An engaging, casual history of librarians and libraries and a famous one that burned down.

In her latest, New Yorker staff writer Orlean (Rin Tin Tin: The Life and the Legend, 2011, etc.) seeks to “tell about a place I love that doesn’t belong to me but feels like it is mine.” It’s the story of the Los Angeles Public Library, poet Charles Bukowski’s “wondrous place,” and what happened to it on April 29, 1986: It burned down. The fire raged “for more than seven hours and reached temperatures of 2000 degrees…more than one million books were burned or damaged.” Though nobody was killed, 22 people were injured, and it took more than 3 million gallons of water to put it out. One of the firefighters on the scene said, “We thought we were looking at the bowels of hell….It was surreal.” Besides telling the story of the historic library and its destruction, the author recounts the intense arson investigation and provides an in-depth biography of the troubled young man who was arrested for starting it, actor Harry Peak.
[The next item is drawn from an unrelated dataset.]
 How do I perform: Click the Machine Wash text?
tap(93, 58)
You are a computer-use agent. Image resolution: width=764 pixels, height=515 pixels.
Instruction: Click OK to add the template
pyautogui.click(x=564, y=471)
Orlean reminds us that library fires have been around since the Library of Alexandria; during World War II, “the Nazis alone destroyed an estimated hundred million books.” She continues, “destroying a culture’s books is sentencing it to something worse than death: It is sentencing it to seem as if it never happened.” The author also examines the library’s important role in the city since 1872 and the construction of the historic Goodhue Building in 1926. Orlean visited the current library and talked to many of the librarians, learning about their jobs and responsibilities, how libraries were a “solace in the Depression,” and the ongoing problems librarians face dealing with the homeless. The author speculates about Peak’s guilt but remains “confounded.” Maybe it was just an accident after all.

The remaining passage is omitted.